Understanding the Jupyter architecture

It is important to understand how Jupyter Notebooks work behind the scenes. Here’s a simple way to think about it:

Jupyter architecture diagram

Think of it like a kitchen:

  • You (the user) are the chef — deciding what you want to cook (analyze), and writing down the recipe.

  • The browser is your fancy recipe notebook interface, where you write, update, and view your instructions.

  • The Jupyter server is the kitchen manager — it organizes everything, coordinates requests, and keeps track of the pots, pans, and ingredients.

  • The kernel is a robotic cook operating the stove. It follows your instructions, grabs the ingredients, prepares the dishes, and sends them back to your notebook — this is the part that actually runs your code.

  • The notebook file (.ipynb) is the recipe sheet, storing everything: code, instructions, outputs, and notes — so you (or others) can reproduce the results later.

» **SOURCE MATERIAL**
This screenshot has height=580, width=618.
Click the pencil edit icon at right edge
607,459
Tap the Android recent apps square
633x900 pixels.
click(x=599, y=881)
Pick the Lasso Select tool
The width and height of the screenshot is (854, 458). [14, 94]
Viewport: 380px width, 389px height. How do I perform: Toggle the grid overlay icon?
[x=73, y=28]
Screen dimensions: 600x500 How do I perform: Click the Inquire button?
--
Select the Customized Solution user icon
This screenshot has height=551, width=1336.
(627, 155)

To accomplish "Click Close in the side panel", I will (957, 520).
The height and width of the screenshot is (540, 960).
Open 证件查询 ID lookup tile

» **EXERCISE DESCRIPTION**
Please return the Jupyter architecture text from "Think of it" up to and including "view your instructions.", copied word for word. The entries are separate from the Jupyter architecture text.

» **SOLUTION TO THE PROBLEM**
Think of it like a kitchen:

  • You (the user) are the chef — deciding what you want to cook (analyze), and writing down the recipe.

  • The browser is your fancy recipe notebook interface, where you write, update, and view your instructions.